[Start of section]

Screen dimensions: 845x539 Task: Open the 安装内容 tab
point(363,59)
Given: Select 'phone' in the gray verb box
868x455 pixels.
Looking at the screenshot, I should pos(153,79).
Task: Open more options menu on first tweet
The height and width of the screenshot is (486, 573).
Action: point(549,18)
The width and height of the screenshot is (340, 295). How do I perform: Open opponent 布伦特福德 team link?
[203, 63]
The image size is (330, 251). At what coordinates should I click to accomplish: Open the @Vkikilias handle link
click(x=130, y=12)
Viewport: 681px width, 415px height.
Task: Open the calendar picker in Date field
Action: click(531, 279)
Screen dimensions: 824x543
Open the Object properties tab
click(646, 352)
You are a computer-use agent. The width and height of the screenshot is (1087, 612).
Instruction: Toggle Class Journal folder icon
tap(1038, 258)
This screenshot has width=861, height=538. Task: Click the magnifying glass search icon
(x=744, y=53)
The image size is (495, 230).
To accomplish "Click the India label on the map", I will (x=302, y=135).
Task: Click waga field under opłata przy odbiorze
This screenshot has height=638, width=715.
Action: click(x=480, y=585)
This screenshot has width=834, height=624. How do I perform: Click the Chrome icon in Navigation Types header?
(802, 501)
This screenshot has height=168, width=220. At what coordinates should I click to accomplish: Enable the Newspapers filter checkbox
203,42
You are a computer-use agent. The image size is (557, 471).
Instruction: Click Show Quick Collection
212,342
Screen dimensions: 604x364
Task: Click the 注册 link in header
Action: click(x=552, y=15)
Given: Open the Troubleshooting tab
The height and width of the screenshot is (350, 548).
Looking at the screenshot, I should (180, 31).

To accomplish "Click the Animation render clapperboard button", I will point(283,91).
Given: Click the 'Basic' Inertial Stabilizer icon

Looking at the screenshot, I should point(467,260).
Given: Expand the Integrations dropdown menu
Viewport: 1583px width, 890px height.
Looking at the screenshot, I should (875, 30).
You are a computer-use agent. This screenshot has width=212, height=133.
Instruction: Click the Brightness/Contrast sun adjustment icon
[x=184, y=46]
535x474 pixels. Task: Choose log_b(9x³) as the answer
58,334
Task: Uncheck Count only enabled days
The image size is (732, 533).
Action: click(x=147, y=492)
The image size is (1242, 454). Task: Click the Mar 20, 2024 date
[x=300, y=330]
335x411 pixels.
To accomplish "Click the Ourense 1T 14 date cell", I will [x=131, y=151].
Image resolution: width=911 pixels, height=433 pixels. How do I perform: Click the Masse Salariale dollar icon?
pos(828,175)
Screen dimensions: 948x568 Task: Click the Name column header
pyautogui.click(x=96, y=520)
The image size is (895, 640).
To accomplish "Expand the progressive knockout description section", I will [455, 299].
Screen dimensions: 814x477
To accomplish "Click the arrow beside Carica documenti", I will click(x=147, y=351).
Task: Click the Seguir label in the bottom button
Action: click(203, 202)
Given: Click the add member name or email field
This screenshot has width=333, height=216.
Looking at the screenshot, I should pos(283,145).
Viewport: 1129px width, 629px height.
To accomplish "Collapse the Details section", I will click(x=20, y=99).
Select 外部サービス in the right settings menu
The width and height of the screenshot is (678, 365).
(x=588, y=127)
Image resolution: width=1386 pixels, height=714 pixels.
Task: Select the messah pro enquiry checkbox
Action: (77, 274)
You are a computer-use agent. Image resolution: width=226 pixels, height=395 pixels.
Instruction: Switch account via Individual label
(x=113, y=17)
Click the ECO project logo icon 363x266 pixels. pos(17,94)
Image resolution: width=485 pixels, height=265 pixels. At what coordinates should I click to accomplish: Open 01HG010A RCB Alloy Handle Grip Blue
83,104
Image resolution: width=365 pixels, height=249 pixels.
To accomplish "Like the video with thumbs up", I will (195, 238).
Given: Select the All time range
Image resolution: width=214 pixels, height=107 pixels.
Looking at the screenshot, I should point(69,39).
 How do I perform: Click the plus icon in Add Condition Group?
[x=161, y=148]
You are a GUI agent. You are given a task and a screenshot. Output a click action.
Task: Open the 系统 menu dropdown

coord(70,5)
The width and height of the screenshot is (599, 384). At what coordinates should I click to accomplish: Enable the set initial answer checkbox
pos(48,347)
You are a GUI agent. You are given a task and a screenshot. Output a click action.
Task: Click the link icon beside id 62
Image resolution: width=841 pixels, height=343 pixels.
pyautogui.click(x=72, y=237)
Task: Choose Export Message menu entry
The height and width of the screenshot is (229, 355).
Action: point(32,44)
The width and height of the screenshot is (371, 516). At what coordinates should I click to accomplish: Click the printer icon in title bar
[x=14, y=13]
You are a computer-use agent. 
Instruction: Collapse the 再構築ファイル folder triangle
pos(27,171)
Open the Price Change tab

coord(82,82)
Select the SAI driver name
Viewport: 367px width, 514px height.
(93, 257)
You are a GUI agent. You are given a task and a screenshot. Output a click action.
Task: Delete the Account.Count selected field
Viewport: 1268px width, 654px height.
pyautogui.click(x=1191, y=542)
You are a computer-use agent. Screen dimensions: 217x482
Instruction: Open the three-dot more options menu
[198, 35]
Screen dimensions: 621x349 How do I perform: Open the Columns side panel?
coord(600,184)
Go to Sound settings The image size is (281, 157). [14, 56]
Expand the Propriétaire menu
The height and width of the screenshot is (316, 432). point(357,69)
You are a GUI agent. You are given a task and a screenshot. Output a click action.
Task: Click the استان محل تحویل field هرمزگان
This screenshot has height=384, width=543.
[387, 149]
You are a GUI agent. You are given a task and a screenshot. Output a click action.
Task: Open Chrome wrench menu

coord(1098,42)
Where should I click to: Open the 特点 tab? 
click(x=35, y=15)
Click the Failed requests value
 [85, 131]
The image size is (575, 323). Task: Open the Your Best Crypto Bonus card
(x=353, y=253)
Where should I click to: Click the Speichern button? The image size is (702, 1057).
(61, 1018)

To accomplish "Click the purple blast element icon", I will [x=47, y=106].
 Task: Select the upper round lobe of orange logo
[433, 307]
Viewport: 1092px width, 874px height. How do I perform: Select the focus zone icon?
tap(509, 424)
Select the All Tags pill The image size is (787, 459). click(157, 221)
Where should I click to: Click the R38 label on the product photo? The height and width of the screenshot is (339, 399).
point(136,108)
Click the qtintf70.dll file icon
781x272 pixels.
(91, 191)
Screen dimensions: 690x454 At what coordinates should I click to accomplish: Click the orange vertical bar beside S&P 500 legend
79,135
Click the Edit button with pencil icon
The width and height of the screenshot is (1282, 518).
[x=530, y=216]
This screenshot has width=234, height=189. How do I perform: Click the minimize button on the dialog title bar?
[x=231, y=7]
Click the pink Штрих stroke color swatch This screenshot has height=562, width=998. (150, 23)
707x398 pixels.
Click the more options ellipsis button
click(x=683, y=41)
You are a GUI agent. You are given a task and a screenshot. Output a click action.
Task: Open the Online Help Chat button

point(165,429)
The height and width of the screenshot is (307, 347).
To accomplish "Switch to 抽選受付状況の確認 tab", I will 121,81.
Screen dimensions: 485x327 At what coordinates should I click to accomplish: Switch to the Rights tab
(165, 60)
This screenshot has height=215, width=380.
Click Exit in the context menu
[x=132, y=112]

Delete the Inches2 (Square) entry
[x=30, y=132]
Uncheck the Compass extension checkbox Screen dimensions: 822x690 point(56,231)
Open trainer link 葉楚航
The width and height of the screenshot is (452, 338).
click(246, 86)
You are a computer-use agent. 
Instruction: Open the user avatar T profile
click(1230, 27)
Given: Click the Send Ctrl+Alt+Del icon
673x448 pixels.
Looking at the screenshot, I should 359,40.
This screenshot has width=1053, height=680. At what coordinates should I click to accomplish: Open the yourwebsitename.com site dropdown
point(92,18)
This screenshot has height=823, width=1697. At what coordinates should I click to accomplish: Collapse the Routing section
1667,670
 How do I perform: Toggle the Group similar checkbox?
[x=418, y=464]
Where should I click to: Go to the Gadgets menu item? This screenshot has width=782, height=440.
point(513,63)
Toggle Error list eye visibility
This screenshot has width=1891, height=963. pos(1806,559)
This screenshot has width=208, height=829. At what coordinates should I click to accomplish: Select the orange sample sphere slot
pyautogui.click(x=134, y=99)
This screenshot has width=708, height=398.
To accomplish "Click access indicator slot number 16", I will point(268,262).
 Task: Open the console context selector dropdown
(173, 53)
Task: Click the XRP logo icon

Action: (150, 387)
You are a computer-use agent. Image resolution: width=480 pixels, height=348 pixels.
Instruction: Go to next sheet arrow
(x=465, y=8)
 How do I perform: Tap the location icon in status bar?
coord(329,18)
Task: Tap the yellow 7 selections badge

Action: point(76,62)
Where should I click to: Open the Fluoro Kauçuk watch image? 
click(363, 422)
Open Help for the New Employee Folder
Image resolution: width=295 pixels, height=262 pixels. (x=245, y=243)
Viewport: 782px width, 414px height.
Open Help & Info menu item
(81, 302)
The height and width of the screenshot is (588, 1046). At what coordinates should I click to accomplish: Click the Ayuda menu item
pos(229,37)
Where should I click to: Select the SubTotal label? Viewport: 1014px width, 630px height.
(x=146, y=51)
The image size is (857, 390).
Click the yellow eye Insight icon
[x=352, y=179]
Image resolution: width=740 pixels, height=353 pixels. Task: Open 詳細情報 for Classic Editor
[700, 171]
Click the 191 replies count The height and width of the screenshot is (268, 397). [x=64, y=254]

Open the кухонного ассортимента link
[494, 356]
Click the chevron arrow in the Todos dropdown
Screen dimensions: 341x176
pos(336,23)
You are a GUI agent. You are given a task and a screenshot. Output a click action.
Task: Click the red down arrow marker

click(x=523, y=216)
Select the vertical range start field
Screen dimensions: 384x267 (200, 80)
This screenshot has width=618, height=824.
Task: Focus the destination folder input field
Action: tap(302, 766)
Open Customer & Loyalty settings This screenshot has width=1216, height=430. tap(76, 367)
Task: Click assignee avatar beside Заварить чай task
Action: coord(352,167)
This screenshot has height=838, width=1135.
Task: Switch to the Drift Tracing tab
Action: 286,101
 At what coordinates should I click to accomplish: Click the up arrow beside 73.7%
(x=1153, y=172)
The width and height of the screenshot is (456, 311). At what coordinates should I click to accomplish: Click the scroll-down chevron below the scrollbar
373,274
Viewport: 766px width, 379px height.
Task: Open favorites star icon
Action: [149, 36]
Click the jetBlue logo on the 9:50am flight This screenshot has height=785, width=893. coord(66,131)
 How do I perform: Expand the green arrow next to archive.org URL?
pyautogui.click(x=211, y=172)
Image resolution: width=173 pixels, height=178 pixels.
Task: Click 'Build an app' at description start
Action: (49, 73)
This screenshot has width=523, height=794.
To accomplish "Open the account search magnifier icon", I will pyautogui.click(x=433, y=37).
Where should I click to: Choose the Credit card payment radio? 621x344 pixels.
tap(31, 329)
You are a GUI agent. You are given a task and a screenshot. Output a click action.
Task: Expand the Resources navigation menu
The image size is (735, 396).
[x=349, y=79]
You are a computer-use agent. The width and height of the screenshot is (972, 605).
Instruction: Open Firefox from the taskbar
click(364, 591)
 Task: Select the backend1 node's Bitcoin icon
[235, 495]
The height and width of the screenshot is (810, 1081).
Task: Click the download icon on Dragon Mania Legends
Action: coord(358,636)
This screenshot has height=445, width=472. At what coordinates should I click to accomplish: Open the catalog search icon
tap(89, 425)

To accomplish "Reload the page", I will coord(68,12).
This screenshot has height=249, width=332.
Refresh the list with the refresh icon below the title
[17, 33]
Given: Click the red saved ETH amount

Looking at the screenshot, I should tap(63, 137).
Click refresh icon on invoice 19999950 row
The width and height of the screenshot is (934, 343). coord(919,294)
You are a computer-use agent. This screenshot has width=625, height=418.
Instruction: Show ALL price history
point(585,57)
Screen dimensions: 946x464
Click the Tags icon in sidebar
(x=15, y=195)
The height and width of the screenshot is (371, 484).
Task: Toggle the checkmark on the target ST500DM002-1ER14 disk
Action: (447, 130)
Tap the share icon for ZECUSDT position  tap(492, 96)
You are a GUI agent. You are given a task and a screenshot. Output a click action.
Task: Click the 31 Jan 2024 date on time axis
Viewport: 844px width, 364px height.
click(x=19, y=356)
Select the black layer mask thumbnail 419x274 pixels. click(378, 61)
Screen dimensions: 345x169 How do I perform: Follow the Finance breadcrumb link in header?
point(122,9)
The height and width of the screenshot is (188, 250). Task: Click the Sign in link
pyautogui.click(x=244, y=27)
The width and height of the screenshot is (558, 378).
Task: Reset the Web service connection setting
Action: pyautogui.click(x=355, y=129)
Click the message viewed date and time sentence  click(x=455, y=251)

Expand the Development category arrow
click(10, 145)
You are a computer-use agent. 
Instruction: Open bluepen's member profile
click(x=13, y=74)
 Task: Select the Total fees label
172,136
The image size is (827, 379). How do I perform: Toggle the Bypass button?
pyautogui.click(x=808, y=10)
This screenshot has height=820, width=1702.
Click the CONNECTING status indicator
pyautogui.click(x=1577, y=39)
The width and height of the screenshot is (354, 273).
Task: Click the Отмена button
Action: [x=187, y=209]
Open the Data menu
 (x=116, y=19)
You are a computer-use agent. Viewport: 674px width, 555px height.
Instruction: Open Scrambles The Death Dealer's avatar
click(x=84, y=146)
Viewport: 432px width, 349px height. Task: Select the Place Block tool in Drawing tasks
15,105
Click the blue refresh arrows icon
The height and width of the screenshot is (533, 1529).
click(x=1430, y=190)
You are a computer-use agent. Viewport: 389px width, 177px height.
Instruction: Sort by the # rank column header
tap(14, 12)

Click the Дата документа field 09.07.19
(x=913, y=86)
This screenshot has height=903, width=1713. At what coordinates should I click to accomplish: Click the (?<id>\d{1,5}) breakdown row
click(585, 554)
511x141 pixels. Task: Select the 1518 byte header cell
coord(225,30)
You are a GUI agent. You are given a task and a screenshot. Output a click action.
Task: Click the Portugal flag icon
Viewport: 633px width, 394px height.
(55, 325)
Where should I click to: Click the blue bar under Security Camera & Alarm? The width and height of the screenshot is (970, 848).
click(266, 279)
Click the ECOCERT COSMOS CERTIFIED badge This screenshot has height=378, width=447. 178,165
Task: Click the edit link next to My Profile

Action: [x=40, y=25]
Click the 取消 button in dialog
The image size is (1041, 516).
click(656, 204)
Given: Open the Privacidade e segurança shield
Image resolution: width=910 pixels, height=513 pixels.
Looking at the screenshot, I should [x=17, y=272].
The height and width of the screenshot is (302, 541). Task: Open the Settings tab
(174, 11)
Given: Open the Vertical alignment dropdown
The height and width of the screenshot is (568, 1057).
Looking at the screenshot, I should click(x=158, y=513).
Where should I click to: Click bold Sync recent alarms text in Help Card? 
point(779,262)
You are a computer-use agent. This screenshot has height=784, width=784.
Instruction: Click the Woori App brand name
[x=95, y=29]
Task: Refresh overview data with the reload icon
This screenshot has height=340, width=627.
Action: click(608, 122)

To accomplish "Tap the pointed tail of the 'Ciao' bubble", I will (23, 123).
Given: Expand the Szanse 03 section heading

[End of section]

**WHAT THE TASK ASKS**:
Starting at the first line of the data above, please restate word for word every line up to and including the one that holds "The image size is (495, 230).", and add nothing else.

**OUTPUT**:
Screen dimensions: 845x539 Task: Open the 安装内容 tab
point(363,59)
Given: Select 'phone' in the gray verb box
868x455 pixels.
Looking at the screenshot, I should pos(153,79).
Task: Open more options menu on first tweet
The height and width of the screenshot is (486, 573).
Action: point(549,18)
The width and height of the screenshot is (340, 295). How do I perform: Open opponent 布伦特福德 team link?
[203, 63]
The image size is (330, 251). At what coordinates should I click to accomplish: Open the @Vkikilias handle link
click(x=130, y=12)
Viewport: 681px width, 415px height.
Task: Open the calendar picker in Date field
Action: click(531, 279)
Screen dimensions: 824x543
Open the Object properties tab
click(646, 352)
You are a computer-use agent. The width and height of the screenshot is (1087, 612).
Instruction: Toggle Class Journal folder icon
tap(1038, 258)
This screenshot has width=861, height=538. Task: Click the magnifying glass search icon
(x=744, y=53)
The image size is (495, 230).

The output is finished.